Sep 1, 2010

Sisters Red

Jackson Pierce, Sisters Red, 2010, Hachette Book Group.

Scarlett March lost an eye defending her sister from a werewolf (called Fenris) in the same attack that killed their grandmother. Ever since then her raison d'etre has been to hunt the Fenris in hopes of saving other girls from a worse fate. Her sister Rosie is as deadly a hunter as her older sister but longs for a life that has more purpose than tracking and killing the Fenris. The two girls, along with their neighbor Silas, a woodsman by blood, spend their days and nights slowly but steadily chipping away at their enemy. But after a relocation to Atlanta, the trio find themselves unsure whether they are the hunters or the hunted.

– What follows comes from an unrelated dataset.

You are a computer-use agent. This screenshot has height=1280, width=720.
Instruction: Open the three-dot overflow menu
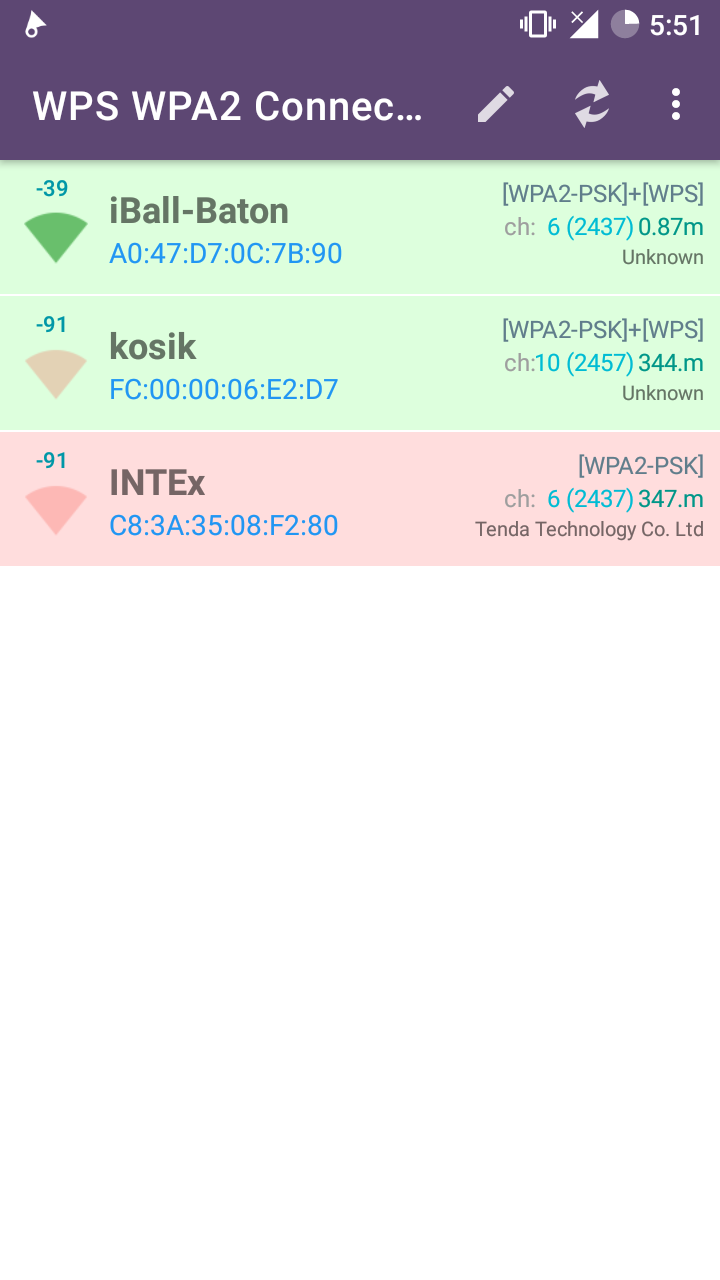pos(676,103)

I'm torn on how to feel about this book. By the time I was 1/3 of the way into it, I knew where the plot was going. I don't want to give too many details because I think it's not too difficult to figure the story out, yet the way Pearce wrote it was so interesting that I continued reading, and nevertheless found myself entertained by the ending I knew was coming. Most reviews, including the ones on the back of the book, focus on the 'love story' element of this work but I felt this was hardly the most noteworthy plot thread. I was most impressed by the way Pearce believably traced the tensions that arise between Rosie and Scarlett as they navigate the challenge of growing up and becoming individuals without completely severing the bond of sisterhood. On the other hand, I had distinct problems with how the female victims of the Fenris were portrayed, as essentially bringing their deaths upon themselves by what they wore and how they acted. The sisters themselves are strong female characters but the rest of the women in the work are simply regarded as 'Dragonflies' who are potential prey for the Fenris. If the work is meant to be a metaphor for violence against women then the author succeeds to a certain degree, but the depiction and fates of the supporting female characters leaves much to be desired.